Skip to content

Containers

Complex software environments are often easiest to ship as containers. The cluster supports the Apptainer/Singularity runtime, which runs entirely in user space and has built-in GPU support.

Downloading a container

Pull a container from DockerHub and write it to a Singularity Image File (SIF):

$ apptainer pull docker://ubuntu:latest    # creates ubuntu_latest.sif

Opening a shell inside the container

$ apptainer shell ubuntu_latest.sif

Inside the shell, your home directory is mounted as usual, but the rest of the filesystem is provided by the container and is read-only.

GPU support

Pass --nv to expose NVIDIA GPUs inside the container:

$ apptainer shell --nv tensorflow_latest.sif

Mounting additional paths

Use --bind to expose host paths inside the container. The argument can take three forms: bind-path, bind-source:bind-destination, or bind-source:bind-destination:rw / :ro.

# mount /tmp as /tmp, mount /data as /container-data read-only
apptainer shell --bind /tmp --bind /data:/container-data:ro alpine_latest.sif

Writable containers and fakeroot

To modify files inside a container, attach a persistent overlay — either as a separate file or embedded in the SIF. See the upstream guide on persistent overlays.
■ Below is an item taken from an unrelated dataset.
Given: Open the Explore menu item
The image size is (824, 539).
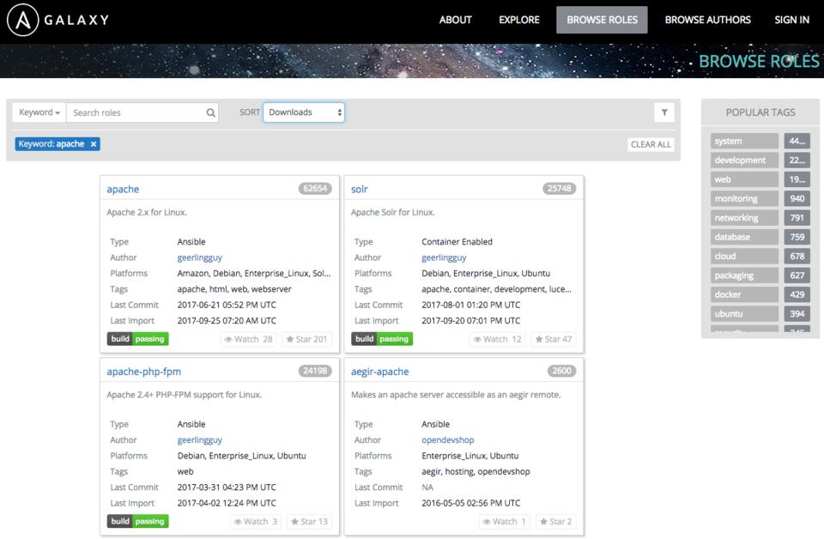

Apptainer's fakeroot feature lets you become "root" inside the container (without actual host root privileges) so you can install packages.

A quick fakeroot recipe:

# create a 1 GB overlay for changed/added files on top of the container
apptainer overlay create --fakeroot --size 1024 overlay.img

# enter the container with the overlay mounted
apptainer shell --cleanenv --fakeroot --overlay overlay.img ubuntu_latest.sif

# now you can install your own software
apt-get update
apt-get install git